> [Exercise directions]:
The expected output is an exact restatement of all the records.

> [Source information]:

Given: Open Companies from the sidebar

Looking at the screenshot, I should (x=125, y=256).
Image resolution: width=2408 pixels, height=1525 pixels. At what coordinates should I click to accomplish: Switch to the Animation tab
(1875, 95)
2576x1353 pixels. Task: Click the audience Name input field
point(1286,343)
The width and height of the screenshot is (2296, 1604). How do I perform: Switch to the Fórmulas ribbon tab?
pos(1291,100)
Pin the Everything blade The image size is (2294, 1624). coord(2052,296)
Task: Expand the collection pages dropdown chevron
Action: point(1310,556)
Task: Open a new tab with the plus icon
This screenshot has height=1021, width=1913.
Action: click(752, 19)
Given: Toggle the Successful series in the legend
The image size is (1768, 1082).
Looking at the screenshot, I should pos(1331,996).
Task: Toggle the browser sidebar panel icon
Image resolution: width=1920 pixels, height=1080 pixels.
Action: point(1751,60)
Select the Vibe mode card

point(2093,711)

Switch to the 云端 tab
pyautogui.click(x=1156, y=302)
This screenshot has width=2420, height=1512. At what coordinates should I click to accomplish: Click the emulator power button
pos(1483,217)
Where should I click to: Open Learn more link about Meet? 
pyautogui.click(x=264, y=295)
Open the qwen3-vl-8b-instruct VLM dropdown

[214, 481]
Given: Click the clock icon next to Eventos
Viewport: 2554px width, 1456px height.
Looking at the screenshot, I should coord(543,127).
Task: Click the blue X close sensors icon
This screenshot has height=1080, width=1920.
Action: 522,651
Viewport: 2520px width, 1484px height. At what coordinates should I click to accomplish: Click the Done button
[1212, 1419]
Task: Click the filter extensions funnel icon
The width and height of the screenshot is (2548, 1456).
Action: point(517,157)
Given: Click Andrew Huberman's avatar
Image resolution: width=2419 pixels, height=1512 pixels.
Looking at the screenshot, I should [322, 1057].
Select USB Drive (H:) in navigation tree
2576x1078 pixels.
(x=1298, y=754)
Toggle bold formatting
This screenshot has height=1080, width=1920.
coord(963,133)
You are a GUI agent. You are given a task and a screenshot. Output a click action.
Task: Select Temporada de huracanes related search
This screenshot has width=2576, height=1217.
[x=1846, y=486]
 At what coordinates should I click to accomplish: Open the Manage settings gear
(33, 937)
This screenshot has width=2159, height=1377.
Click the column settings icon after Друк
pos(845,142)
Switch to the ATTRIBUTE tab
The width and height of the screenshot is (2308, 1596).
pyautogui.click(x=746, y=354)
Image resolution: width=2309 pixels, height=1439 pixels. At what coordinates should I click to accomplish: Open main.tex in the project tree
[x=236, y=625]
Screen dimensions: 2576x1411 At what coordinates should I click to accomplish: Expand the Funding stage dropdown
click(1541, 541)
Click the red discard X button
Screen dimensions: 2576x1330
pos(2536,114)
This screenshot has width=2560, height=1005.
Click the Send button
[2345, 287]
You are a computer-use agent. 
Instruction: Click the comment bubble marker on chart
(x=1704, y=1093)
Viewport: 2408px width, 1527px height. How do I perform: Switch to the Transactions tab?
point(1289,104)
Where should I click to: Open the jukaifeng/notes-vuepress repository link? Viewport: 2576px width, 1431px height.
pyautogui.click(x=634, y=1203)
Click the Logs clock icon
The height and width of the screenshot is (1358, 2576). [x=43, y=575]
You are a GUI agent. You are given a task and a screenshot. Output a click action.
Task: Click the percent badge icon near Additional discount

> [Output of the task]:
Given: Open Companies from the sidebar

Looking at the screenshot, I should (x=125, y=256).
Image resolution: width=2408 pixels, height=1525 pixels. At what coordinates should I click to accomplish: Switch to the Animation tab
(1875, 95)
2576x1353 pixels. Task: Click the audience Name input field
point(1286,343)
The width and height of the screenshot is (2296, 1604). How do I perform: Switch to the Fórmulas ribbon tab?
pos(1291,100)
Pin the Everything blade The image size is (2294, 1624). coord(2052,296)
Task: Expand the collection pages dropdown chevron
Action: point(1310,556)
Task: Open a new tab with the plus icon
This screenshot has height=1021, width=1913.
Action: click(752, 19)
Given: Toggle the Successful series in the legend
The image size is (1768, 1082).
Looking at the screenshot, I should pos(1331,996).
Task: Toggle the browser sidebar panel icon
Image resolution: width=1920 pixels, height=1080 pixels.
Action: point(1751,60)
Select the Vibe mode card

point(2093,711)

Switch to the 云端 tab
pyautogui.click(x=1156, y=302)
This screenshot has width=2420, height=1512. At what coordinates should I click to accomplish: Click the emulator power button
pos(1483,217)
Where should I click to: Open Learn more link about Meet? 
pyautogui.click(x=264, y=295)
Open the qwen3-vl-8b-instruct VLM dropdown

[214, 481]
Given: Click the clock icon next to Eventos
Viewport: 2554px width, 1456px height.
Looking at the screenshot, I should coord(543,127).
Task: Click the blue X close sensors icon
This screenshot has height=1080, width=1920.
Action: 522,651
Viewport: 2520px width, 1484px height. At what coordinates should I click to accomplish: Click the Done button
[1212, 1419]
Task: Click the filter extensions funnel icon
The width and height of the screenshot is (2548, 1456).
Action: point(517,157)
Given: Click Andrew Huberman's avatar
Image resolution: width=2419 pixels, height=1512 pixels.
Looking at the screenshot, I should [322, 1057].
Select USB Drive (H:) in navigation tree
2576x1078 pixels.
(x=1298, y=754)
Toggle bold formatting
This screenshot has height=1080, width=1920.
coord(963,133)
You are a GUI agent. You are given a task and a screenshot. Output a click action.
Task: Select Temporada de huracanes related search
This screenshot has width=2576, height=1217.
[x=1846, y=486]
 At what coordinates should I click to accomplish: Open the Manage settings gear
(33, 937)
This screenshot has width=2159, height=1377.
Click the column settings icon after Друк
pos(845,142)
Switch to the ATTRIBUTE tab
The width and height of the screenshot is (2308, 1596).
pyautogui.click(x=746, y=354)
Image resolution: width=2309 pixels, height=1439 pixels. At what coordinates should I click to accomplish: Open main.tex in the project tree
[x=236, y=625]
Screen dimensions: 2576x1411 At what coordinates should I click to accomplish: Expand the Funding stage dropdown
click(1541, 541)
Click the red discard X button
Screen dimensions: 2576x1330
pos(2536,114)
This screenshot has width=2560, height=1005.
Click the Send button
[2345, 287]
You are a computer-use agent. 
Instruction: Click the comment bubble marker on chart
(x=1704, y=1093)
Viewport: 2408px width, 1527px height. How do I perform: Switch to the Transactions tab?
point(1289,104)
Where should I click to: Open the jukaifeng/notes-vuepress repository link? Viewport: 2576px width, 1431px height.
pyautogui.click(x=634, y=1203)
Click the Logs clock icon
The height and width of the screenshot is (1358, 2576). [x=43, y=575]
You are a GUI agent. You are given a task and a screenshot. Output a click action.
Task: Click the percent badge icon near Additional discount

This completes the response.